Succeeding in math requires deep thinking and unfettered concentration, both of which are challenging in distractible environments.  Therefore, the setting in which the subject is taught has an enormous impact on learning outcomes.  Uncooperative behavior aside, station configurations are not conducive to heightened concentration.  Teacher presence often generates student focus, but when the latter feels disconnected from the former, their attention tends to wane.  Mature, driven children might stay centered when they’re unsupervised, but the majority of students become lax.  This, paired with teachers equally distributing their attention, leads to inefficient instructional time.

All elementary school math classes possess a range of student skill and conceptual levels.  The strongest students can usually work independently for extended periods, and often self-educate when they realize they’ve made mistakes.  Feeling successful, they’re often motivated to persevere when they confront a new challenge.  When they do need teacher help, it occupies very little of the instructor’s time.

Lacking both skill and confidence, weaker students need extra scaffolds to access harder content, and it’s difficult for them to progress without teacher assistance.  Because of this reality, it’s illogical for teachers to equally distribute their instructional time.  Instead, students should begin lessons in a whole-class learning structure, and gradually transition into small groups.

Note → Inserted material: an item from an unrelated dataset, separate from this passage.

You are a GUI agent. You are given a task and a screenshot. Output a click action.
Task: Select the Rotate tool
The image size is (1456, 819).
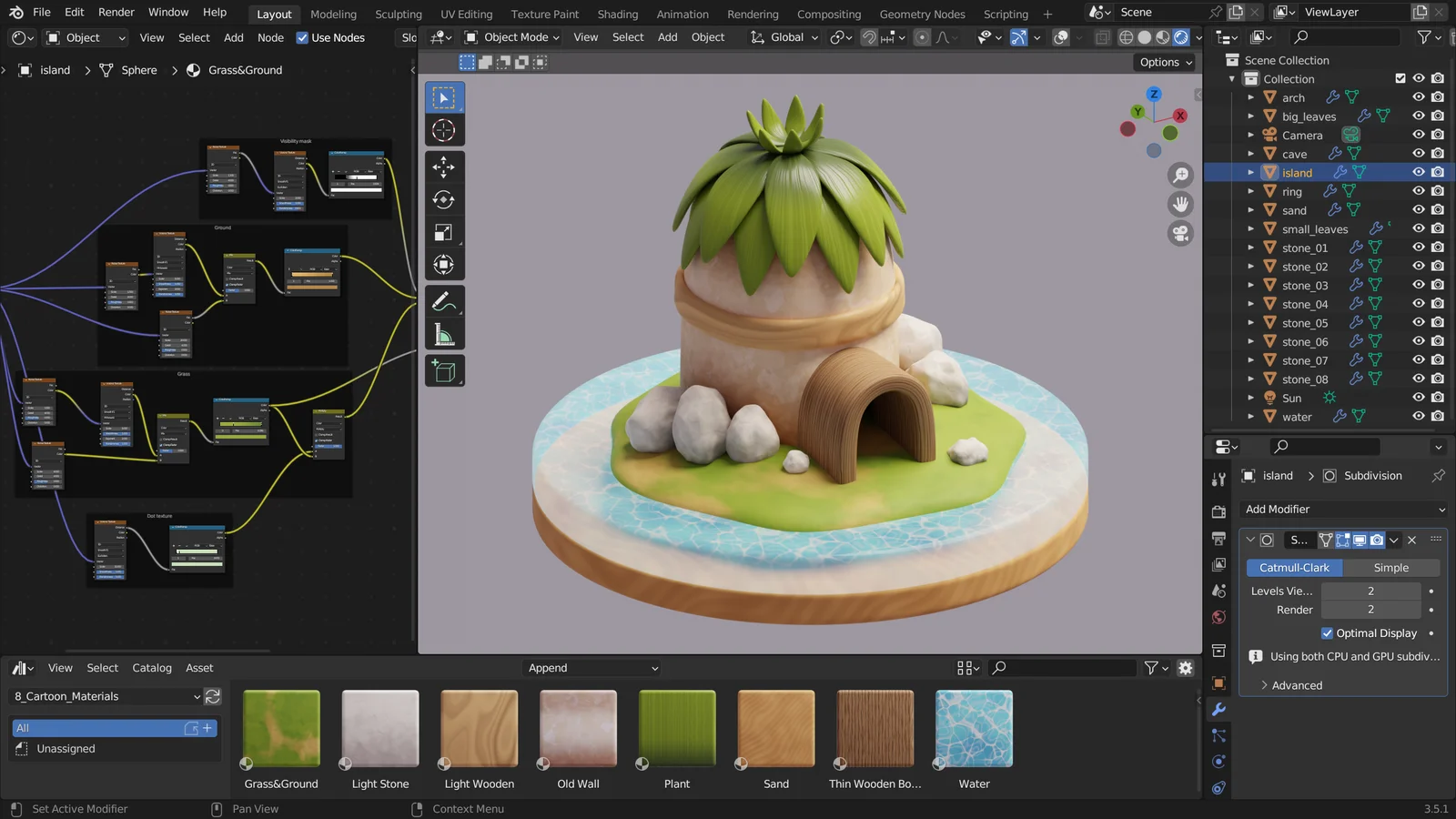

The best math lessons begin with low floor, high ceiling problems that captivate all students.  As the concept develops, however, better skilled and/or faster processors need new challenges, while less skilled and/or slower processors require more instruction and reinforcement.  Exemplary math teachers recognize this and transition the former into learning clusters while continuing to work with the majority of the class.  As the lesson progresses, more children advance to harder problems, while the teacher directly supports fewer and fewer students.  By the end of class, a learning pod archipelago forms.

Stations can be a valuable learning vehicle in some elementary subjects, but have little to no utility for mathematics.  This is because the instructional mode contradicts the subject’s intrinsic design, in the process creating distracting learning environments and shifting teacher attention away from students who need them most.

The best math teachers understand that whole-group instruction and collaborative learning are not mutually exclusive, and that dynamic lessons aren’t predicated on classroom seating configurations.  They also recognize that thinking and reasoning skills are more valuable today than ever before, and use appropriate instructional methods to ensure their acquisition.